» Description of the task
Rewrite the data from the beginning through the line containing "will pyautogui.click(x=497, y=804).", inclusive, keeping every line, requests included. Rescale each coordinate in the answers by multiplying it by 1.35 and rounding to a whole number, with halves rounded up.

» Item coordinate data

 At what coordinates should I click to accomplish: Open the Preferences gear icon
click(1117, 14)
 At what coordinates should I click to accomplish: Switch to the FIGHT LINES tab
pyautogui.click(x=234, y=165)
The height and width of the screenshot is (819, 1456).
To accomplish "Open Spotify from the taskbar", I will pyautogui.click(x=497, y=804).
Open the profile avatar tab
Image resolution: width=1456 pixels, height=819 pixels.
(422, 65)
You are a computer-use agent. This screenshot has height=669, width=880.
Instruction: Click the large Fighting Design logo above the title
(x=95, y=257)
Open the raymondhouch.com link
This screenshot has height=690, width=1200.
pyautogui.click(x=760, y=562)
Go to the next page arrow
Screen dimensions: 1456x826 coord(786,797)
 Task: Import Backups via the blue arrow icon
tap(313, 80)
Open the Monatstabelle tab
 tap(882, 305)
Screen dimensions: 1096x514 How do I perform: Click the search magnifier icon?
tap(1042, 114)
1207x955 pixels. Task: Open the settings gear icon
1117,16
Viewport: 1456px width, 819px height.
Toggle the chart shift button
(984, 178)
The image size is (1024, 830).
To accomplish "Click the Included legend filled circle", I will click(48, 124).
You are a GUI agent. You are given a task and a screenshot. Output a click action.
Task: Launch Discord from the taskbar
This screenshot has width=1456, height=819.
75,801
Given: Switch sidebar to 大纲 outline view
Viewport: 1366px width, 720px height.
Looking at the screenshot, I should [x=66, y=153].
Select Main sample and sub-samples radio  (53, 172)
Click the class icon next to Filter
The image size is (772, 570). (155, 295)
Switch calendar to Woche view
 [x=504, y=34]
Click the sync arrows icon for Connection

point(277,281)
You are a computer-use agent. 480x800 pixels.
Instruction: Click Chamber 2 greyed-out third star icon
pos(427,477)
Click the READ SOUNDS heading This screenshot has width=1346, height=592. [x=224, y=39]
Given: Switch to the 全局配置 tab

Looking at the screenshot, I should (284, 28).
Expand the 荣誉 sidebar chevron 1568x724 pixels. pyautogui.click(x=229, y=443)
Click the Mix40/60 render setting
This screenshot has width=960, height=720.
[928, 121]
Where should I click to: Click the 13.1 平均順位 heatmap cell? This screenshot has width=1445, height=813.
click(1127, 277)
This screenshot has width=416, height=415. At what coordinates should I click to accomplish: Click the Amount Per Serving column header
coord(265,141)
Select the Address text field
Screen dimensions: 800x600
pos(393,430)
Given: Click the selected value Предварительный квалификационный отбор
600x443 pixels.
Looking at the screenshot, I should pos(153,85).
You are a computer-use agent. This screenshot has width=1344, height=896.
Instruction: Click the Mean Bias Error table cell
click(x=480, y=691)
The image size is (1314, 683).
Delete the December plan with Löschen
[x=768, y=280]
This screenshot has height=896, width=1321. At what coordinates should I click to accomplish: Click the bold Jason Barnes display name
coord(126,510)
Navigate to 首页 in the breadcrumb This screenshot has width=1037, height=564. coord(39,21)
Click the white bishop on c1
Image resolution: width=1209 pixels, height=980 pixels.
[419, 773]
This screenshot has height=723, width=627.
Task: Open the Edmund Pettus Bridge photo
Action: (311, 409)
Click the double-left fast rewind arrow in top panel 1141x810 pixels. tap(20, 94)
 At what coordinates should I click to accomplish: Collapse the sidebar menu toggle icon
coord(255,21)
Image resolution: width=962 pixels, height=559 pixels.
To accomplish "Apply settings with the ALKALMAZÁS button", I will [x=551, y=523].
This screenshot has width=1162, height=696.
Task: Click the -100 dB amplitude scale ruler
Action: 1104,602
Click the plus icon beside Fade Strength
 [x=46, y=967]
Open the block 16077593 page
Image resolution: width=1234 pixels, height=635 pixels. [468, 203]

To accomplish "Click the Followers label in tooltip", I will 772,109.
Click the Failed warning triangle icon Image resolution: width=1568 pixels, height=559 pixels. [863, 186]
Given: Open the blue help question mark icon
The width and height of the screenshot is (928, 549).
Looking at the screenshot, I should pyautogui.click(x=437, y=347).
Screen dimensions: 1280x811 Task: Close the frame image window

» Completed exercise
 At what coordinates should I click to accomplish: Open the Preferences gear icon
click(1508, 19)
 At what coordinates should I click to accomplish: Switch to the FIGHT LINES tab
pyautogui.click(x=316, y=223)
The height and width of the screenshot is (819, 1456).
To accomplish "Open Spotify from the taskbar", I will pyautogui.click(x=671, y=1085).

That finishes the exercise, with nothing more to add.